Phylum: Magnoliophyta - Class: Equisetopsida - Order: Malvales - Family: Cistaceae

Hoary Rock-rose

An uncommon find in Britain and Ireland, Hoary Rock-rose is a perennial, low-growing or almost prostrate wildflower.

Hoary Rock-rose, closeup of flowers

Description

Borne in clusters of three to six, the flowers, which are usually 10 to 15mm across, have five well-separated yellow petals. The very hoary sepals are the most obvious distinguishing feature of this rather variable rock-rose species. The oval leaves are evergreen.

Habitat

In Britain and Ireland this wildflower is nearly always associated with dry, rocky alkaline soils; it is fairly tolerant of salty air. Helianthemum oelandicum subsp. incanum is found in coastal areas of Britain, while Helianthemum oelandicum subsp. levigatum is recorded from an inland upland site (Cronkley Fell) in Yorkshire. Another subspecies, Helianthemum oelandicum subsp. piloselloides, occurs in Ireland's Burren region.
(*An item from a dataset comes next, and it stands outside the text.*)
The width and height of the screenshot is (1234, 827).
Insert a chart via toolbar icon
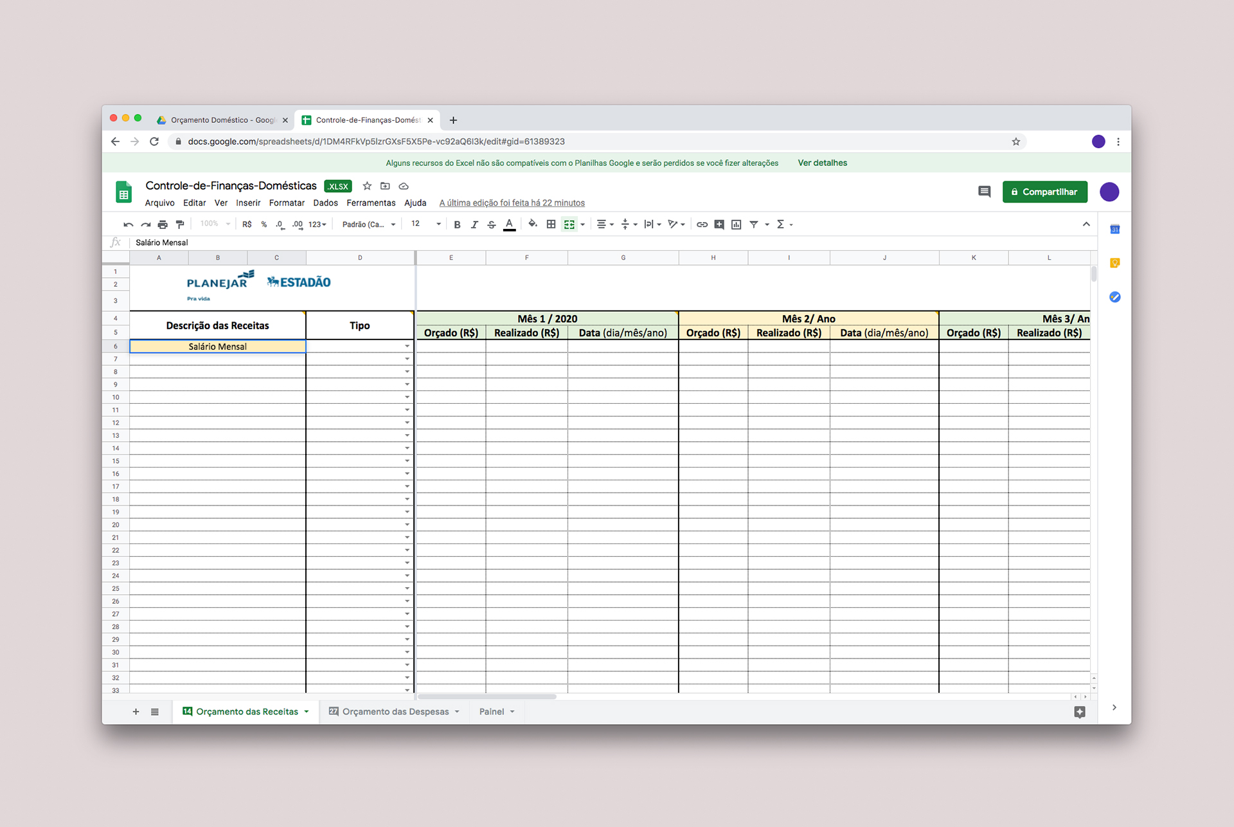737,224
Hoary Rock-rose, showing the hoary sepals

Distribution

In Britain and Ireland, Hoary Rock-rose is mainly a coastal plant with particular strongholds on the Gower Coast, on Great Orme and parts of Anglesey (in North Wales) and in the Burren (in south-west Ireland). On mainland Europe this member of the family Cistaceae occurs as far north as Sweden, and it is also recorded from Germany, France, Spain and several eastern European countries as well as locally in parts of North Africa.

Blooming times

In Britain and Ireland Hoary Rock-rose produces flowers very early in springtime, often from early April; its flowers are usually over by the end of July..

Etymology

The specific epithet oelandicum refers to Sweden's island of Öland, which is where Carl Linnaeus collected the type specimen in 1741.

Similar species

Common Rock-rose Helianthemum nummularium is also found mainly in limestone and chalk regions of Britain and Ireland; it starts flowering a month or so later than Hoary Rock-rose and its flowers are usually much larger than those of Hoary Rock-rose.

In the Mediterranean region of Europe, Spotted Rock-rose Tuberaria guttata is very common; it has yellow petals with distinctive red patches at their bases.

Several other members of the Rock-rose family (Cistaceae) occur in the Mediterranean region include Cistus Albidus (Grey-leaved Cistus) and Cistus salviifolius (Sage-leaved Cistus).

The Hoary Rock-rose specimens shown here were photographed on Great Orme during April.